** Opening DATASET EXTRACT block **
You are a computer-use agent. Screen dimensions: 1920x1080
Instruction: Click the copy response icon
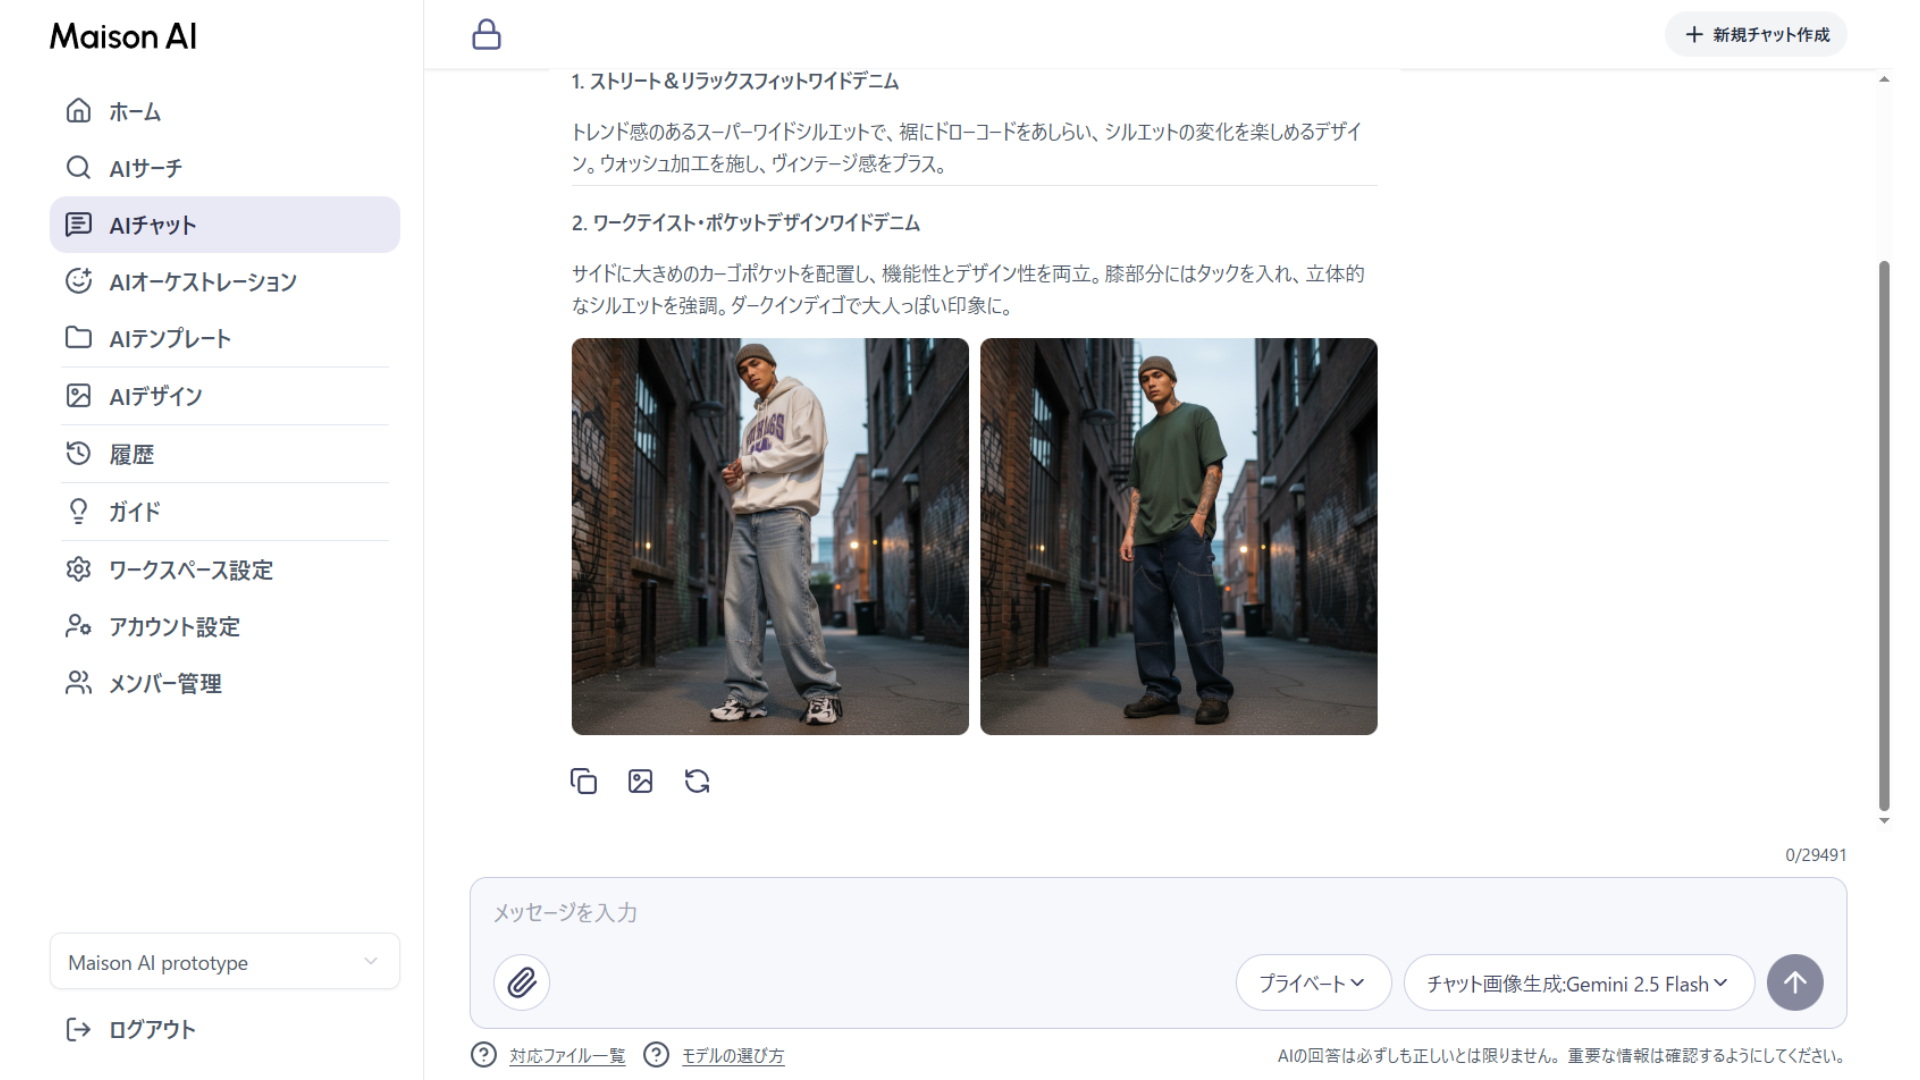[x=583, y=781]
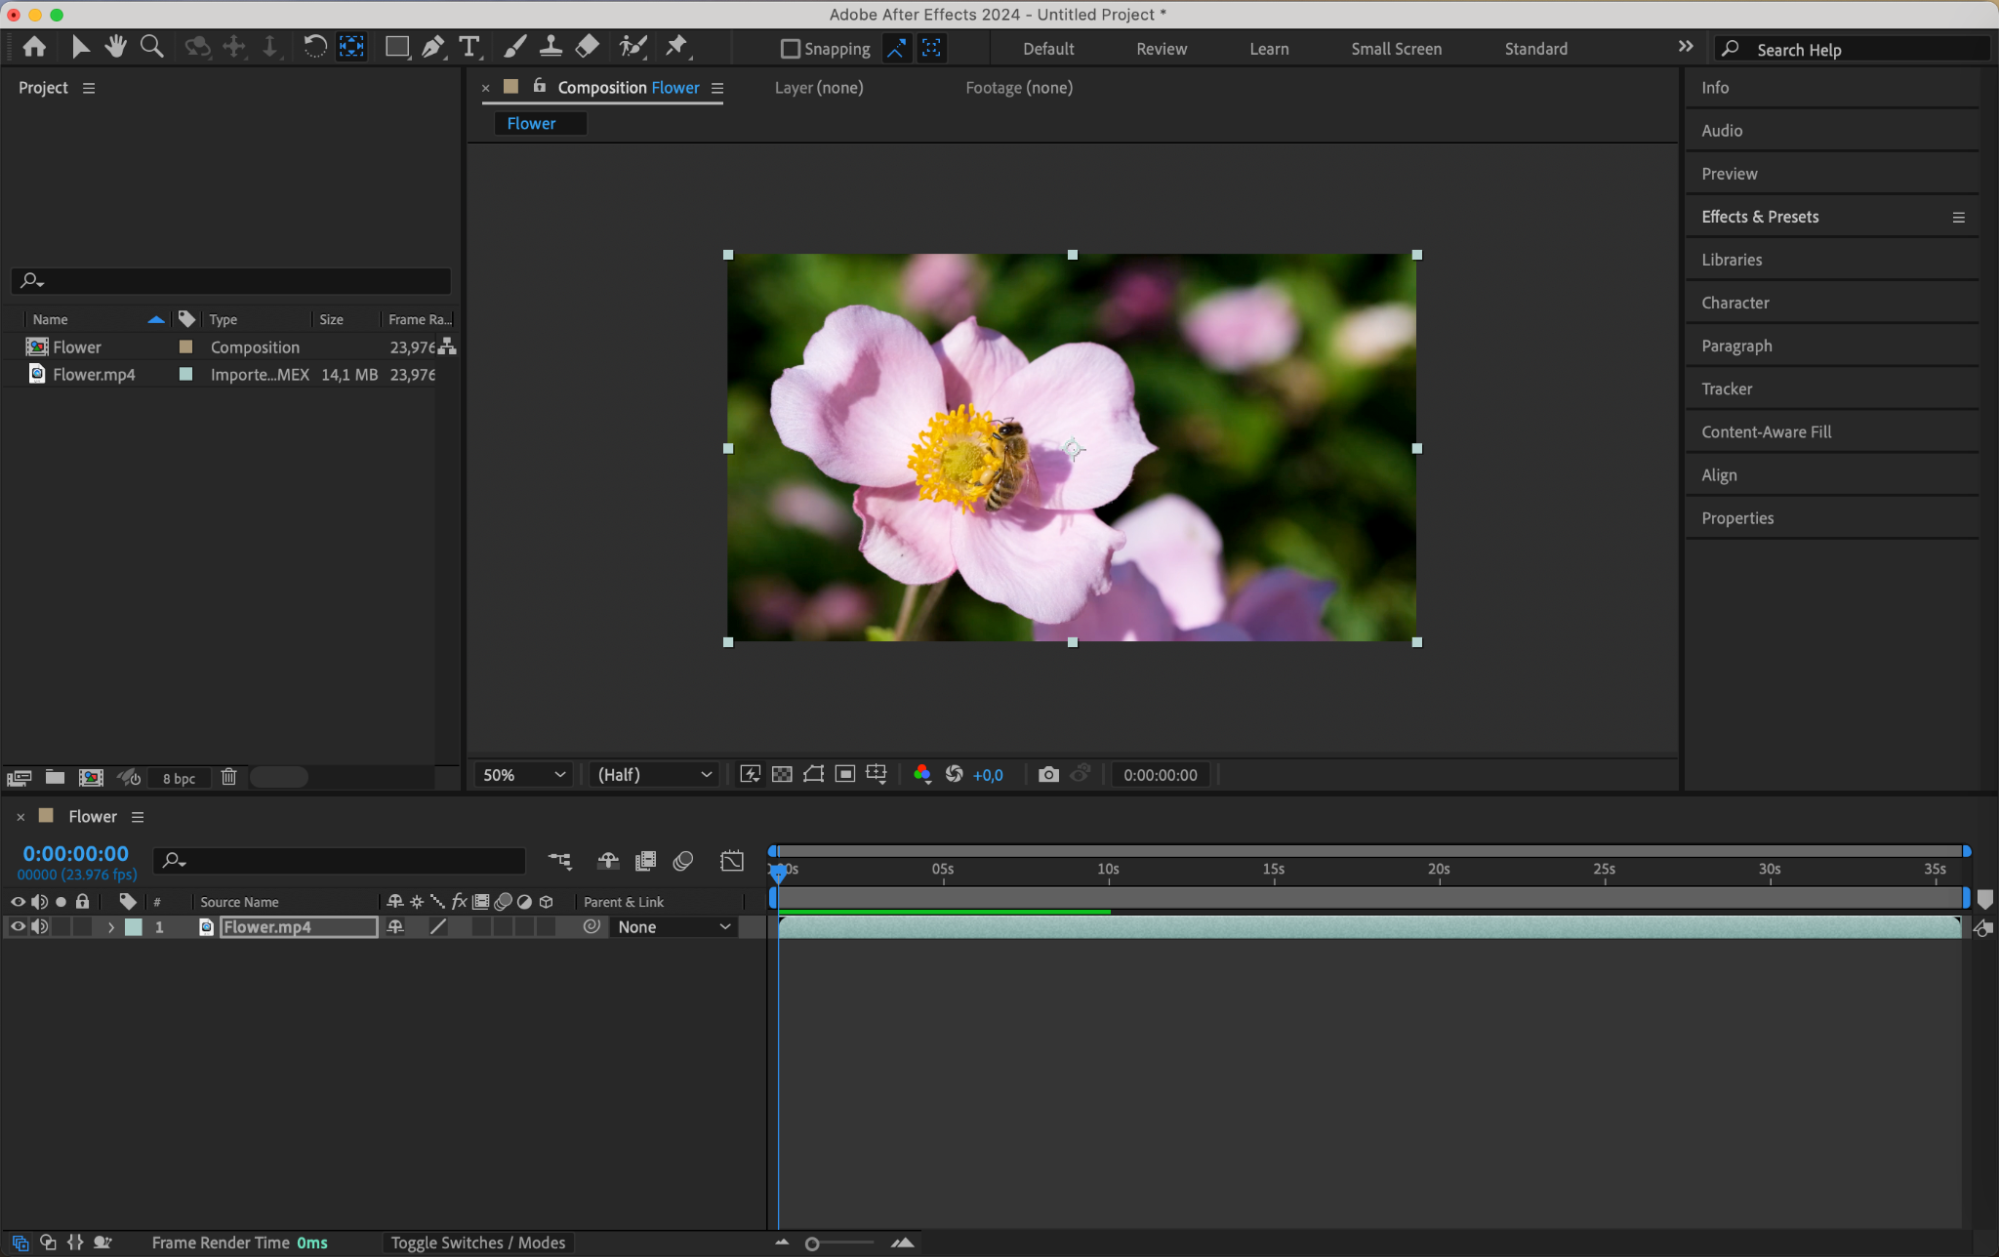Select the Zoom tool in toolbar

152,46
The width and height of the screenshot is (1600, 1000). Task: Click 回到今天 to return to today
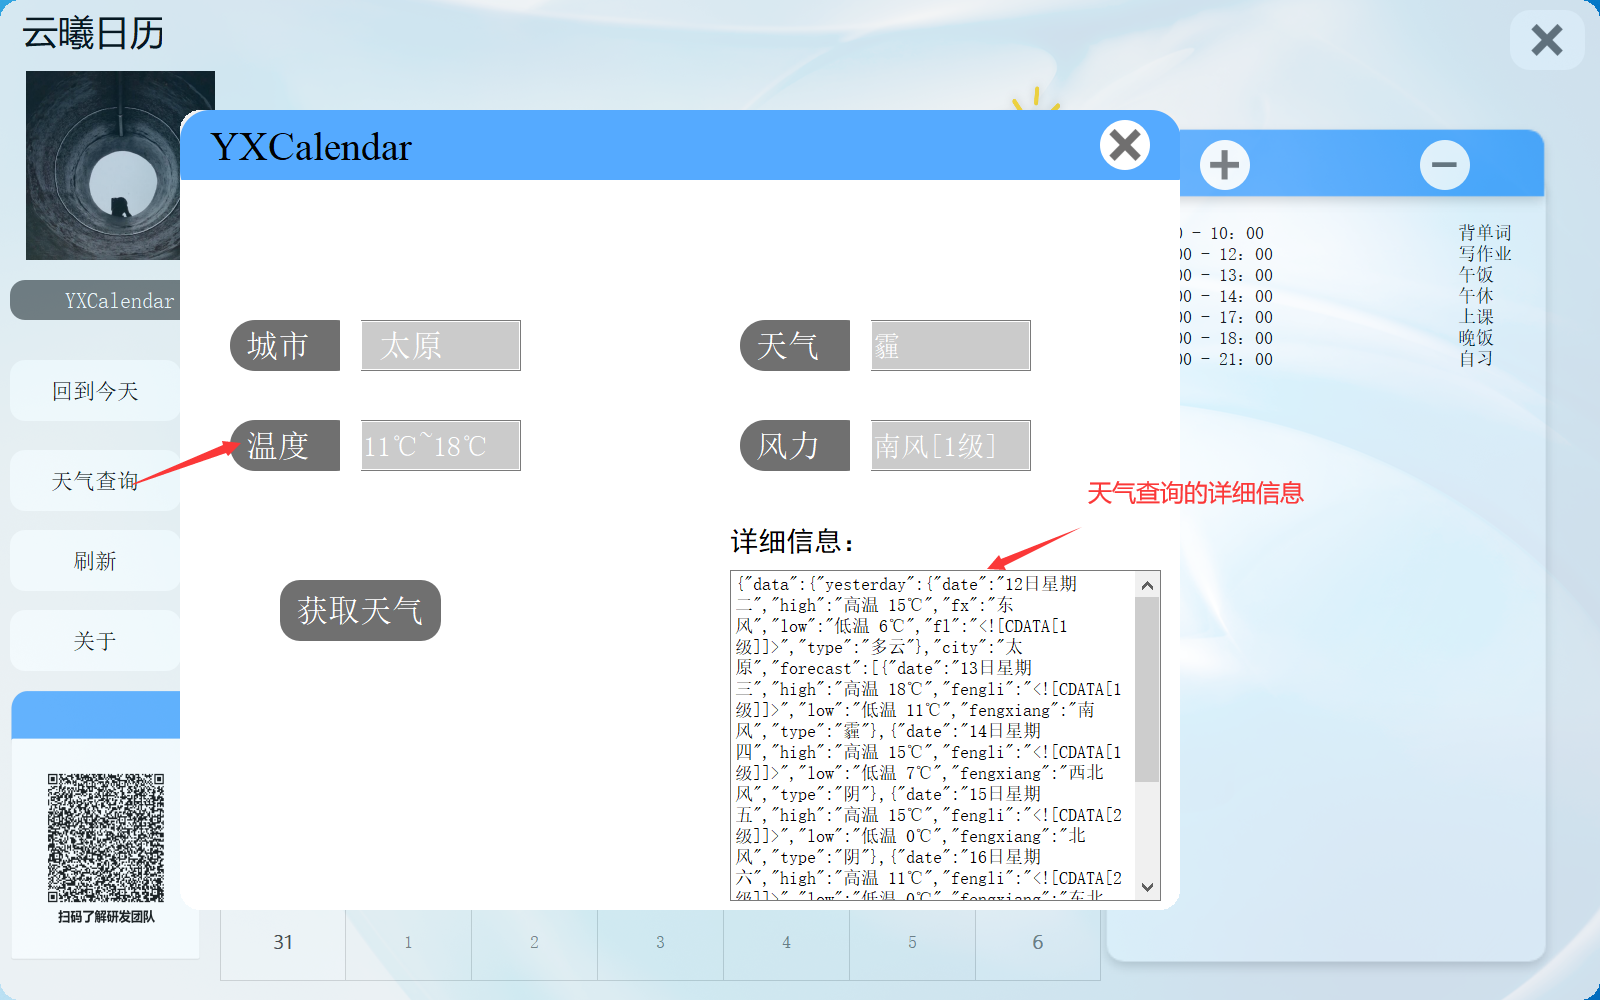(x=94, y=390)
** Closing DATASET EXTRACT block **
_AIM OF THE TASK_:
The data is to be returned exactly as it stands, pictures aside.

_RESULT FOR THIS TASK_:
You are a computer-use agent. Screen dimensions: 1920x1080
Instruction: Click the copy response icon
[x=583, y=781]
Select the Zoom tool in toolbar

152,46
The width and height of the screenshot is (1600, 1000). Task: Click 回到今天 to return to today
(x=94, y=390)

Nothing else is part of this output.